Hello Luca,
- The trust coloring rightly colored orange (low-trust) some
unreliable content,
Yes I was lost in translation. ;-)
- and the Wikipedia people were quick in reverting it.
Yes.
Note that we also highlight as low trust text that is by anonymous contributors. The text will then gain trust as it is revised.
One possible weakness came into my mind after I also read your paper. Your algorithm is perhapes a bit vulnerable to "sock puppets". Imagine person A with one account and person B with two accounts. Both have a medium reputation value for their accounts. User A edits an article with his account 4 times. All 4 subsequent edits are taken together and the article has a maximum trust value according to the user's reputation. User B makes as well 4 edits to an article but switches between his accounts and thus "reviews" his own edits. If I understand your algorithm correctly the sock puppeted article is trusted more than the other one.

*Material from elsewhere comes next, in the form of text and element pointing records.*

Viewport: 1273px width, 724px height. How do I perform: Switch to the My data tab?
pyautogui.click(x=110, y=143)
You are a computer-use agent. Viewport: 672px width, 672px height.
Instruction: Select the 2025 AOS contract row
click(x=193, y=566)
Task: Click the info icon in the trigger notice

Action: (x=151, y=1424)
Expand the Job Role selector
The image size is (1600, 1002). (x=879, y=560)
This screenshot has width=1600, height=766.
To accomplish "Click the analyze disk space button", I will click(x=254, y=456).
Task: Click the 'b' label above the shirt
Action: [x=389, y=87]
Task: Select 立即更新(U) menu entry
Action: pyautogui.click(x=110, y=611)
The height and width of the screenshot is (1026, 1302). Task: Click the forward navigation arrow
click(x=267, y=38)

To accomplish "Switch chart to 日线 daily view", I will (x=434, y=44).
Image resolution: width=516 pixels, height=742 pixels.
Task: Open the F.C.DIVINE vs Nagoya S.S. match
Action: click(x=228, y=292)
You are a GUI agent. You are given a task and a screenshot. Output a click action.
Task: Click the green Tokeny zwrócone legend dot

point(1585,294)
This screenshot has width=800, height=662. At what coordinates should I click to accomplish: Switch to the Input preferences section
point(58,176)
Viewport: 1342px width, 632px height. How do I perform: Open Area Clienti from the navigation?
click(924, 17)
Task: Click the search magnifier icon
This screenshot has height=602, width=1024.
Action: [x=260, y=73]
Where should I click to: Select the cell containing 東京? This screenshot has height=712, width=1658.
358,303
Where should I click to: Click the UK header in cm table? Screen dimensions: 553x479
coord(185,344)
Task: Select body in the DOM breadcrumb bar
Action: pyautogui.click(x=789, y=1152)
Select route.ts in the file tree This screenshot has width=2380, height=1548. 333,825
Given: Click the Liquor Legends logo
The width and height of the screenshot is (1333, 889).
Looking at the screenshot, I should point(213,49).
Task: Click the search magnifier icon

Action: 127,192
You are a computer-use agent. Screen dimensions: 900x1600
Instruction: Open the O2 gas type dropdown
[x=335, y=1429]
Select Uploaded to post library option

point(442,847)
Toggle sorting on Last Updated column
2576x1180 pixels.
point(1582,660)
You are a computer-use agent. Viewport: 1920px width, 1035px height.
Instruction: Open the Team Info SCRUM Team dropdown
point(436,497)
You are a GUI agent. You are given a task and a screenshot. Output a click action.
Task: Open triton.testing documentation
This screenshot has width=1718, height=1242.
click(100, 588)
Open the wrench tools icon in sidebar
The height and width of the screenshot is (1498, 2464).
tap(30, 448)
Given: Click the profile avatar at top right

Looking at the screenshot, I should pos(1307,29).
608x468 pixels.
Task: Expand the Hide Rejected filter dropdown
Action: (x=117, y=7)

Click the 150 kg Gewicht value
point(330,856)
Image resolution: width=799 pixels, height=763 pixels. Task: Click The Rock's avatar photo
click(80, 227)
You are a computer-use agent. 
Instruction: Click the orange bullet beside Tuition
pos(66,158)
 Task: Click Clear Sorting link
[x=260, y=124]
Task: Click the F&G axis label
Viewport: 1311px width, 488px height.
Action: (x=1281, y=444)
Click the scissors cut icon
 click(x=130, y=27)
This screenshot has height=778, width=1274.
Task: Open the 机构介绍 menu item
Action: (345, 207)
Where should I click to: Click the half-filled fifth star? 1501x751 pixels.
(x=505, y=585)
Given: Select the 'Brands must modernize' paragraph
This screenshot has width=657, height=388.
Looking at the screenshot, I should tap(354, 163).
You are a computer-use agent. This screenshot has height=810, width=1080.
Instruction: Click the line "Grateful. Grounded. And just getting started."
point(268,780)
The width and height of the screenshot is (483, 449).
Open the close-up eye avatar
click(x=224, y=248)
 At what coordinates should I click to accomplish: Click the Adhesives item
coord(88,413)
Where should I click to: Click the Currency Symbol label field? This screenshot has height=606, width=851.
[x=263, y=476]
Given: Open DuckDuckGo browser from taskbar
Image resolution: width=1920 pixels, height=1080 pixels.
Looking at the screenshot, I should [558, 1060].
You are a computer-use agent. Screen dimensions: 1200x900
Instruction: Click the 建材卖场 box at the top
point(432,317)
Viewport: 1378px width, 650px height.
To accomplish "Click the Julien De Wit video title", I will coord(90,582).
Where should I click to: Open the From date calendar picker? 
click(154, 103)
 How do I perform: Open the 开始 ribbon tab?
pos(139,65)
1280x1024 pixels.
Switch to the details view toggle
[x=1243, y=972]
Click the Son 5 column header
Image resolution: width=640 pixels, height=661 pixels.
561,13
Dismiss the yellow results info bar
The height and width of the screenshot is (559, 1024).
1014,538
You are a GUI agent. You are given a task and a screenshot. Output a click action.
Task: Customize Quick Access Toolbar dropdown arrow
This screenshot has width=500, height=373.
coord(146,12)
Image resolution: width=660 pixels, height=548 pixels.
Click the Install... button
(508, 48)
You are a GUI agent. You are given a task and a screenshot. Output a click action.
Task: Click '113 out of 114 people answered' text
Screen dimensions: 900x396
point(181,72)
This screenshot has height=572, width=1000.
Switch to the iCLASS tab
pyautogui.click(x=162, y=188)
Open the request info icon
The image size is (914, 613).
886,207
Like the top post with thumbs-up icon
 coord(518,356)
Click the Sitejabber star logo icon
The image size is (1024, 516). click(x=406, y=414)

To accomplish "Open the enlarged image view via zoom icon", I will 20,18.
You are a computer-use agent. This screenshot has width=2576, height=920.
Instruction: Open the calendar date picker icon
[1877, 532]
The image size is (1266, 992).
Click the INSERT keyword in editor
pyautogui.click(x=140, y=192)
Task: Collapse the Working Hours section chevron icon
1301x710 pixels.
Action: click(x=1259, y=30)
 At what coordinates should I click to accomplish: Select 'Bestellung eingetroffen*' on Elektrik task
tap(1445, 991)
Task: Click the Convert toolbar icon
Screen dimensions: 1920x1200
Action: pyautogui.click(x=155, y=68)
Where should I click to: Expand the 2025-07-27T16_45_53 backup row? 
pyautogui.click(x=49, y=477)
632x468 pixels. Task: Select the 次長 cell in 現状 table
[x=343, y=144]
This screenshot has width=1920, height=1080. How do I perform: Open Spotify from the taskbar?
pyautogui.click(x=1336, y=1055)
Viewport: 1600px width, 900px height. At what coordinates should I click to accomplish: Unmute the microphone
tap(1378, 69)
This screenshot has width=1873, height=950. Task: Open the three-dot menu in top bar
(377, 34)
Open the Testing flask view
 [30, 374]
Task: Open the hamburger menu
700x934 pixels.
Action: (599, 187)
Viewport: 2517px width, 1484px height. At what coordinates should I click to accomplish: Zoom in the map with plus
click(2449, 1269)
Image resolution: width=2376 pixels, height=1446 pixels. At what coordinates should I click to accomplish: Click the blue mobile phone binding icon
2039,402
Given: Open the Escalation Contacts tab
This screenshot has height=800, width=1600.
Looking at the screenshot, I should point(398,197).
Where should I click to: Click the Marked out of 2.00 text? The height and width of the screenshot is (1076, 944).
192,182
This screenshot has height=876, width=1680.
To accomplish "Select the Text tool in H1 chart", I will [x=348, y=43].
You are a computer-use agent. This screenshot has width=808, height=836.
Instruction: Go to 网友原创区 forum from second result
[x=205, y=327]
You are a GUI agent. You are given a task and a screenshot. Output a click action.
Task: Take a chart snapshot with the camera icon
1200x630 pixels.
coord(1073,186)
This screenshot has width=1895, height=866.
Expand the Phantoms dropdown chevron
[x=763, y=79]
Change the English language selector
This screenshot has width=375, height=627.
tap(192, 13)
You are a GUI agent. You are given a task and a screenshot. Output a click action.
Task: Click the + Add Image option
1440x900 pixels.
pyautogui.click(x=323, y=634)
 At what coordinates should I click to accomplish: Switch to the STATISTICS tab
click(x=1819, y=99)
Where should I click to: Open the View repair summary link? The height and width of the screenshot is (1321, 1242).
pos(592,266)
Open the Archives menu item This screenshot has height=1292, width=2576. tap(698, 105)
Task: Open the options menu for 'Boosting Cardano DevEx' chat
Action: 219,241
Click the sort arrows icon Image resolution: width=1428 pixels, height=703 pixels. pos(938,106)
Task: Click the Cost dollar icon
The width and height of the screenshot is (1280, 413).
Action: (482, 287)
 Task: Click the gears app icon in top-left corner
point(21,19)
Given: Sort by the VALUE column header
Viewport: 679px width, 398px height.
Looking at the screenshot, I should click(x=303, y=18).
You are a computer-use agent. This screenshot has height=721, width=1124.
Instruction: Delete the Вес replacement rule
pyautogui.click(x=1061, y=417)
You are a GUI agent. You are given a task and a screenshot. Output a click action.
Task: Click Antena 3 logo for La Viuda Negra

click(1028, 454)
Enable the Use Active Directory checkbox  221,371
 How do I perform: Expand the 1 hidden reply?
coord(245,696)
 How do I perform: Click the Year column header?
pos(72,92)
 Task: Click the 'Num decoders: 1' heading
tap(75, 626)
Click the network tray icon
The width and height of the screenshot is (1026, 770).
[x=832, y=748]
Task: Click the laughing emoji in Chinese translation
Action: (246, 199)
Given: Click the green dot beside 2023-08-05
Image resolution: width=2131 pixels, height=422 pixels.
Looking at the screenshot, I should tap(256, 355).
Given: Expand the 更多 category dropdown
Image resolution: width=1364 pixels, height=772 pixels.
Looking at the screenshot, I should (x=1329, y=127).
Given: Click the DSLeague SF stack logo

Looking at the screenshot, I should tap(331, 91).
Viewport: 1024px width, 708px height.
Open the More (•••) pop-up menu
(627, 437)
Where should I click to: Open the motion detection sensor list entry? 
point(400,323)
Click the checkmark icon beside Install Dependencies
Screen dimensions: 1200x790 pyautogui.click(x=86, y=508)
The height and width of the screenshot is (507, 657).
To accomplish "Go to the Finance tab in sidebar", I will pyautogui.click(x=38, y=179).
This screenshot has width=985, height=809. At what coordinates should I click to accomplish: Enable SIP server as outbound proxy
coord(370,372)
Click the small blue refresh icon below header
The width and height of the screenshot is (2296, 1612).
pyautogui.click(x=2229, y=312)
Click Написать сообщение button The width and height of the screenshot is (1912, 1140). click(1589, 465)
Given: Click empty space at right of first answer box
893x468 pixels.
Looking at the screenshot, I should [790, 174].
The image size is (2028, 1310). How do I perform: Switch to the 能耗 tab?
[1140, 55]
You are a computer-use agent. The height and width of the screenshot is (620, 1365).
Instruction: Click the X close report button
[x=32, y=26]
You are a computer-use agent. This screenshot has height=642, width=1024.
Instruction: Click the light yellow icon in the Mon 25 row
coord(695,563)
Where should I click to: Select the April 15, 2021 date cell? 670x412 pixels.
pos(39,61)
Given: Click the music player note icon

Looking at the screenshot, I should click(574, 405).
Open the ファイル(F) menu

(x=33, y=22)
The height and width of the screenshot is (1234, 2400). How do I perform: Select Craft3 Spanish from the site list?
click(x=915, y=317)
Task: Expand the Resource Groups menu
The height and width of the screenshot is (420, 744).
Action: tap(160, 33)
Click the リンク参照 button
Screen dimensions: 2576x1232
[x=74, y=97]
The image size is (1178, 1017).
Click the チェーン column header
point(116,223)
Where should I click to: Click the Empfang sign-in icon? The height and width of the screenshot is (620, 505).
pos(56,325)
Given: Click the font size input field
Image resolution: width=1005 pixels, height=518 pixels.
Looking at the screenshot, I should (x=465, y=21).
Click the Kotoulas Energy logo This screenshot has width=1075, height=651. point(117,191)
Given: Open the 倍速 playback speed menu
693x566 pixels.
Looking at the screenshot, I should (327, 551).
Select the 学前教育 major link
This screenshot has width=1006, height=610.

Quite some time ago I reflected how to avoid incentives for sock puppets in karma systems without even knowing which accounts are sock puppets: http://meta.wikimedia.org/wiki/Meritokratischer_Review (sadly in German ;-). The system described there differs from your approach but the idea on how to avoid incentives for sock puppets without even knowing who a sock puppet is could perhapes adapted to your system.
The basic idea for a sock puppet proof metric is is that a person has only a limited amount of time for editing (I don't consider bots cause they are easily detectable by humans). A single person needs the same time for e.g. 4 edits (in the following I assume each edit has the same length in bytes) regardless how much accounts are used but two different people with each 2 edits only need half of the (imaginary) time (you don't need to measure any time untits at all).
So the maximum possible reliability person B can apply to the article with its two accounts (let us say each acount has 2 edits = 4 total edits) has to be the same as the one which is possible with person A's single account (4 edits). So in general two accounts with each X edits should never be able to add more trust to an article than one person with 2*X edits (note: edit count number is only for illustration, you can take another appropriate contribution unit).
About 2, I am very glad that bad edits are quickly reverted; this is the whole reason Wikipedia has worked up to now. Still, it might be easier for editors to find content to check via the coloring, rather than by staring at diffs.
That's certainly true for articles not on your watchlist (or bad edits that were forgotten and are still the latest version).
- Finding when flagged revisions are out of date (there may be a new
high-trust version later)
Well as I said I'd love to see flagged revisions and your system combined (in a way described by my previous mail). An automated system probably always has some weaknesses some clever people can abuse but it is very fast, while a hand crafted system depends on the speed of individual persons but is much harder to fool.
BTW, as the method is language-independent, we look forward to doing the same for wikipedias in other languages.